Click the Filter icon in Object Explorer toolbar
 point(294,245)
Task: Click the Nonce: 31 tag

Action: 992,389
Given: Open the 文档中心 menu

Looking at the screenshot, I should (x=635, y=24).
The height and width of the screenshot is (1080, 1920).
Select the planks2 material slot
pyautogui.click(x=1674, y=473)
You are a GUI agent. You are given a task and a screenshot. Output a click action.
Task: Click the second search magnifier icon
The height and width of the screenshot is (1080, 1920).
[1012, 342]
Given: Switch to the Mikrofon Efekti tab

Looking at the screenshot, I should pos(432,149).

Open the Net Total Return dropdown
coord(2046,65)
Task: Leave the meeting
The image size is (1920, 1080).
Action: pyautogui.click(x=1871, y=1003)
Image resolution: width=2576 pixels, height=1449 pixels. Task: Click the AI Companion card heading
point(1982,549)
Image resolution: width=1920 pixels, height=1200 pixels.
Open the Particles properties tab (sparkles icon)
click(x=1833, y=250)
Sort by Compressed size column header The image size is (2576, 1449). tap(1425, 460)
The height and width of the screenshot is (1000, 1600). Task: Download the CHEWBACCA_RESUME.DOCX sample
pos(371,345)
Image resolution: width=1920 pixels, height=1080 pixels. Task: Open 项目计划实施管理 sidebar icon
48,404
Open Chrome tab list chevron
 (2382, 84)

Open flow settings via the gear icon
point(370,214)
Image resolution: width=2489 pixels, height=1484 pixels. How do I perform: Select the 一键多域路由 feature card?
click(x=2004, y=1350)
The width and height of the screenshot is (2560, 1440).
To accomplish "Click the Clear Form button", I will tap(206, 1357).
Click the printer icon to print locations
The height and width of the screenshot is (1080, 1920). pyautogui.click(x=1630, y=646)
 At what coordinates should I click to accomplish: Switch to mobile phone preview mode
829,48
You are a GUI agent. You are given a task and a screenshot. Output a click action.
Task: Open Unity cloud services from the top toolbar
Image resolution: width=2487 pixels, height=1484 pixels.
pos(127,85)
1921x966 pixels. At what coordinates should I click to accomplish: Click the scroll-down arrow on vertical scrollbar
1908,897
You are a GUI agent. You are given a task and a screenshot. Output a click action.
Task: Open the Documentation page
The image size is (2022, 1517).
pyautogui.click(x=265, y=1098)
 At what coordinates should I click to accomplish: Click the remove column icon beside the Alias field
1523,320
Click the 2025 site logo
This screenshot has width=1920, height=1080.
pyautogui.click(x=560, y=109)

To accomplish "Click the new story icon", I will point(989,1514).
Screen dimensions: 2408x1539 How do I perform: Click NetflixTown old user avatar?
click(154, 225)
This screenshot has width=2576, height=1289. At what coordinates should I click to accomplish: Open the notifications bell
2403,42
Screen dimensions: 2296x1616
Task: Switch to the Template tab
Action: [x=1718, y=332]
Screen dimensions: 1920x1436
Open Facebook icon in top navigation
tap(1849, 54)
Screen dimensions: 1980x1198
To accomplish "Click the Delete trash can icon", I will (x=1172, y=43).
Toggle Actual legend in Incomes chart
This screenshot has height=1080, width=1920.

+---+

■ Work to complete:
Return the material exactly as it was provided.

■ Exercise solution:
Click the Filter icon in Object Explorer toolbar
 point(294,245)
Task: Click the Nonce: 31 tag

Action: 992,389
Given: Open the 文档中心 menu

Looking at the screenshot, I should (x=635, y=24).
The height and width of the screenshot is (1080, 1920).
Select the planks2 material slot
pyautogui.click(x=1674, y=473)
You are a GUI agent. You are given a task and a screenshot. Output a click action.
Task: Click the second search magnifier icon
The height and width of the screenshot is (1080, 1920).
[1012, 342]
Given: Switch to the Mikrofon Efekti tab

Looking at the screenshot, I should pos(432,149).

Open the Net Total Return dropdown
coord(2046,65)
Task: Leave the meeting
The image size is (1920, 1080).
Action: pyautogui.click(x=1871, y=1003)
Image resolution: width=2576 pixels, height=1449 pixels. Task: Click the AI Companion card heading
point(1982,549)
Image resolution: width=1920 pixels, height=1200 pixels.
Open the Particles properties tab (sparkles icon)
click(x=1833, y=250)
Sort by Compressed size column header The image size is (2576, 1449). tap(1425, 460)
The height and width of the screenshot is (1000, 1600). Task: Download the CHEWBACCA_RESUME.DOCX sample
pos(371,345)
Image resolution: width=1920 pixels, height=1080 pixels. Task: Open 项目计划实施管理 sidebar icon
48,404
Open Chrome tab list chevron
 (2382, 84)

Open flow settings via the gear icon
point(370,214)
Image resolution: width=2489 pixels, height=1484 pixels. How do I perform: Select the 一键多域路由 feature card?
click(x=2004, y=1350)
The width and height of the screenshot is (2560, 1440).
To accomplish "Click the Clear Form button", I will tap(206, 1357).
Click the printer icon to print locations
The height and width of the screenshot is (1080, 1920). pyautogui.click(x=1630, y=646)
 At what coordinates should I click to accomplish: Switch to mobile phone preview mode
829,48
You are a GUI agent. You are given a task and a screenshot. Output a click action.
Task: Open Unity cloud services from the top toolbar
Image resolution: width=2487 pixels, height=1484 pixels.
pos(127,85)
1921x966 pixels. At what coordinates should I click to accomplish: Click the scroll-down arrow on vertical scrollbar
1908,897
You are a GUI agent. You are given a task and a screenshot. Output a click action.
Task: Open the Documentation page
The image size is (2022, 1517).
pyautogui.click(x=265, y=1098)
 At what coordinates should I click to accomplish: Click the remove column icon beside the Alias field
1523,320
Click the 2025 site logo
This screenshot has width=1920, height=1080.
pyautogui.click(x=560, y=109)

To accomplish "Click the new story icon", I will point(989,1514).
Screen dimensions: 2408x1539 How do I perform: Click NetflixTown old user avatar?
click(154, 225)
This screenshot has width=2576, height=1289. At what coordinates should I click to accomplish: Open the notifications bell
2403,42
Screen dimensions: 2296x1616
Task: Switch to the Template tab
Action: [x=1718, y=332]
Screen dimensions: 1920x1436
Open Facebook icon in top navigation
tap(1849, 54)
Screen dimensions: 1980x1198
To accomplish "Click the Delete trash can icon", I will (x=1172, y=43).
Toggle Actual legend in Incomes chart
This screenshot has height=1080, width=1920.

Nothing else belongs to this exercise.